FIG. 1 is a block diagram of an embodiment of an information processing apparatus with a trace function of the present invention.

[Explanation of symbols]

 1 TLB 2 DAT 10 Logical Address Register 11 First Space Identifier Register 12 Second Space Identifier Register 13 Comparison Circuit 14 TLB Controller 15 Cache Controller

Claims (2)

[Claims] 1. A logical address register that stores a logical address that is currently accessed, a first space identifier register that stores an identifier of an address space in which a program currently being executed is stored, and a predetermined program is stored. A second space identifier register for storing an identifier of an address space, and an identifier stored in the first space identifier register and the second space identifier when converting a logical address stored in the logical address register into a physical address.
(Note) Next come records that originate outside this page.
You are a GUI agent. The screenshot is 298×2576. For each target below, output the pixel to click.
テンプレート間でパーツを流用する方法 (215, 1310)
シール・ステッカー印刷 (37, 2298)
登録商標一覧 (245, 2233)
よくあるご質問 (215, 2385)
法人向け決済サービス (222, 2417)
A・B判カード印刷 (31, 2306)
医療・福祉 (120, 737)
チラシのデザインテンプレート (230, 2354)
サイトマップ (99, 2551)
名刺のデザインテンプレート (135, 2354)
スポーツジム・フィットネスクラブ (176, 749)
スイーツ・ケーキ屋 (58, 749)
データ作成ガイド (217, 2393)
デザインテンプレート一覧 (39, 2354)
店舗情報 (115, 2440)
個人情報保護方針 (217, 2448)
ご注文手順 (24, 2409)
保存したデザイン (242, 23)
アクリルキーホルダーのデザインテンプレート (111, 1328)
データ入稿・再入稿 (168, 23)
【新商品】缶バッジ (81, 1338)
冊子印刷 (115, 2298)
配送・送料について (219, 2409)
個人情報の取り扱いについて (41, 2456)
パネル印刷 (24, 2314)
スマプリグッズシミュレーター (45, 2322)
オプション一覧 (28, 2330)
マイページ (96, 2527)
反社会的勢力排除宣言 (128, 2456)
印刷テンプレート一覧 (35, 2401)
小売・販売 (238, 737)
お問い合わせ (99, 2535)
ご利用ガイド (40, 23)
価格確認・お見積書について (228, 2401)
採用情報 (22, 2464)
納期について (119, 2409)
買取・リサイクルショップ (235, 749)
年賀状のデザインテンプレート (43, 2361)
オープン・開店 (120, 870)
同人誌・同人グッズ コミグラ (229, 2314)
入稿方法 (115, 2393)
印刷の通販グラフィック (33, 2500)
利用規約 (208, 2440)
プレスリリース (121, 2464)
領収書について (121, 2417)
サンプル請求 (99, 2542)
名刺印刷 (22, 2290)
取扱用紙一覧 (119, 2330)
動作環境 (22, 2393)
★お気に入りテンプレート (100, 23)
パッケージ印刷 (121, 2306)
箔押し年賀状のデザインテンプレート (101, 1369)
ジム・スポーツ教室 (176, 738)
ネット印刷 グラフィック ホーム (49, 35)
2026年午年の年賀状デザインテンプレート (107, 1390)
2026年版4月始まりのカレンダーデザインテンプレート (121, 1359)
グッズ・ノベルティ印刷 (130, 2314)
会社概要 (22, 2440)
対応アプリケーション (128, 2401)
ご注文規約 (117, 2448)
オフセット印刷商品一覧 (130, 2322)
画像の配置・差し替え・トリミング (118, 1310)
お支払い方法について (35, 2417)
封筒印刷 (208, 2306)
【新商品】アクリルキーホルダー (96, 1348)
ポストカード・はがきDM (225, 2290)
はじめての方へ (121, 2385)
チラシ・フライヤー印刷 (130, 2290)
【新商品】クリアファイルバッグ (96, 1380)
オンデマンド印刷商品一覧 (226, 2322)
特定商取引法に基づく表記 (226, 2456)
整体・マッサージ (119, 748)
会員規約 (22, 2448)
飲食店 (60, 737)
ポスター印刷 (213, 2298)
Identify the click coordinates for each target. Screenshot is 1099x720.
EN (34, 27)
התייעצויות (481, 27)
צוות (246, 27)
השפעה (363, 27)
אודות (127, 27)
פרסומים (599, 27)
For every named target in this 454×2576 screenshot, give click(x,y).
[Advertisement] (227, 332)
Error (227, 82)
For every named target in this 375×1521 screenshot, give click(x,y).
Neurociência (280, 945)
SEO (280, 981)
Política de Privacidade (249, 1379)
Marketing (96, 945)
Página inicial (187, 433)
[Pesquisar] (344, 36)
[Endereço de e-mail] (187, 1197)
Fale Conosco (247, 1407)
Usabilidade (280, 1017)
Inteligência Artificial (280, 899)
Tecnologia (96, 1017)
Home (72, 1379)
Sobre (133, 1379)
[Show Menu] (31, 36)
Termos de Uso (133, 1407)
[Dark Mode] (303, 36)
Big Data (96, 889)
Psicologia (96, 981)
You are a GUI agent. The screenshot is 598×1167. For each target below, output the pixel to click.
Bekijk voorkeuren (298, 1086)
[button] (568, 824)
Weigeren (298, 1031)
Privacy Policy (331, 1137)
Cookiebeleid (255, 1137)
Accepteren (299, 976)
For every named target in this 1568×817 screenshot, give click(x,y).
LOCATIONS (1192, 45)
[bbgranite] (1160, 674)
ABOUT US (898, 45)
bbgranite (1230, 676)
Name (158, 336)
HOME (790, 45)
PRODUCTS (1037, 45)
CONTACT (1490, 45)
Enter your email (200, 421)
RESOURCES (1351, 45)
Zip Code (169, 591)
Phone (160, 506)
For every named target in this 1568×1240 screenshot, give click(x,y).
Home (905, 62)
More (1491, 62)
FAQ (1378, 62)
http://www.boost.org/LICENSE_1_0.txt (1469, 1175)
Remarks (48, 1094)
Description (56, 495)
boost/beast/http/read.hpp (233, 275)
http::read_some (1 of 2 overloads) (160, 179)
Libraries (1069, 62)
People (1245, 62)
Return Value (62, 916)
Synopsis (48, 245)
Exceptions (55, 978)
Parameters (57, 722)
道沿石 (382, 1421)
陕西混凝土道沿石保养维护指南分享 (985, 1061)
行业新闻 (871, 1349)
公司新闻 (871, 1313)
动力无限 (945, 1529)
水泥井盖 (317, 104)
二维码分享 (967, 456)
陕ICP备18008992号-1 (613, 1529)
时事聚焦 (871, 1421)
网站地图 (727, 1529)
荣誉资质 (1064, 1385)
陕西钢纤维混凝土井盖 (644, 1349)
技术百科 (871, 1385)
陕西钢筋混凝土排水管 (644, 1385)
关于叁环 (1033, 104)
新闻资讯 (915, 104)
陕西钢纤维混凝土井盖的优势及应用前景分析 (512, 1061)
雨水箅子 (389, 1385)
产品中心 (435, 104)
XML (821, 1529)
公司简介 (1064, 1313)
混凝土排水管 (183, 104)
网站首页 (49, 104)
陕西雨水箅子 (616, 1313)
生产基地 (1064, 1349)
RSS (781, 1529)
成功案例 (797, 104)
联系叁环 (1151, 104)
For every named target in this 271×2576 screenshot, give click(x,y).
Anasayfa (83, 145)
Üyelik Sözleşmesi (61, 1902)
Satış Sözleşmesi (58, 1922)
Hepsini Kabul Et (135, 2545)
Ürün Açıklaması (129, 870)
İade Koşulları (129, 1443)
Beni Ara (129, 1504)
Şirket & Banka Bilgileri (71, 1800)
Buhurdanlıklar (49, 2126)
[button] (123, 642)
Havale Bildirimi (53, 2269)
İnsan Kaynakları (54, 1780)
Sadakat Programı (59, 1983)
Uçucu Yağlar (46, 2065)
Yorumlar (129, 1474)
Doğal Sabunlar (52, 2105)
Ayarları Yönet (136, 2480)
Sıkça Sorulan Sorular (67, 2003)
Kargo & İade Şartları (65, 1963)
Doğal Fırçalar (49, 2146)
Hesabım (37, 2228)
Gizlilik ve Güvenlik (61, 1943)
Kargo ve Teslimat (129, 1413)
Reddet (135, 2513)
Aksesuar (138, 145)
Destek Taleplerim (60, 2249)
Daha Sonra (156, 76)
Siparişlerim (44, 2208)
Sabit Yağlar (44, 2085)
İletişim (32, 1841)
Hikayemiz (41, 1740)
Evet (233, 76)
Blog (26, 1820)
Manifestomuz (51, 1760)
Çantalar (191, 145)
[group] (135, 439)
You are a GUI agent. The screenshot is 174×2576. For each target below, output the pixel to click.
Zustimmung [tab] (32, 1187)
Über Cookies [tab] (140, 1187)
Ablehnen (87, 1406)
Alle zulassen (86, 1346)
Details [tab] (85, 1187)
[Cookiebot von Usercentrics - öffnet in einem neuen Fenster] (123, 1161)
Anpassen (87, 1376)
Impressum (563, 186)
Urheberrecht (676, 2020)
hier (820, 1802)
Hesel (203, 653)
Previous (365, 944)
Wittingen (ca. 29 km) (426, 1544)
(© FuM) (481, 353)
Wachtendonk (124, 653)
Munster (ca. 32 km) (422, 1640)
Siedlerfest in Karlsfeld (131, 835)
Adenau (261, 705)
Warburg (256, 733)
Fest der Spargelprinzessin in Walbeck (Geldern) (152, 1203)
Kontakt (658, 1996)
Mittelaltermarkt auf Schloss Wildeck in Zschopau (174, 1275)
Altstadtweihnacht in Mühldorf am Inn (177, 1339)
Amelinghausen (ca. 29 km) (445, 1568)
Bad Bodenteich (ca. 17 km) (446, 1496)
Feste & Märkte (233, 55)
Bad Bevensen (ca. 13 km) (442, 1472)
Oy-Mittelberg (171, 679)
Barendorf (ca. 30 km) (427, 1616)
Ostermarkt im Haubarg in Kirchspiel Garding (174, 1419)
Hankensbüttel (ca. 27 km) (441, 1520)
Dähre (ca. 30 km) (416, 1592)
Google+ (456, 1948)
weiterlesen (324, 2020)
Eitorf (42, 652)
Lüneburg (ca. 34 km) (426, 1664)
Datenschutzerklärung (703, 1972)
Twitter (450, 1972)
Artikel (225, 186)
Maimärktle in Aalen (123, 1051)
The comparison circuit that determines whether the identifiers stored in the register match, and if the comparison circuit determines that these identifiers match, the logical address stored in the logical address register TL of this when converted to physical address
An information processing apparatus with a trace function, comprising: a TLB control unit that prohibits storage in B. 2. An address register for storing an address to be currently accessed, a first space identifier register for storing an identifier of an address space for storing a program currently being executed, and an address for storing a predetermined program. A second space identifier register that stores a space identifier, a comparison circuit that determines whether the identifier stored in the first space identifier register and the identifier stored in the second space identifier register match, If the comparison circuit determines that these identifiers match, a cache control unit that prohibits transfer of data existing at the address stored in the address register to the cache memory is provided. A characteristic information processing device with a trace function.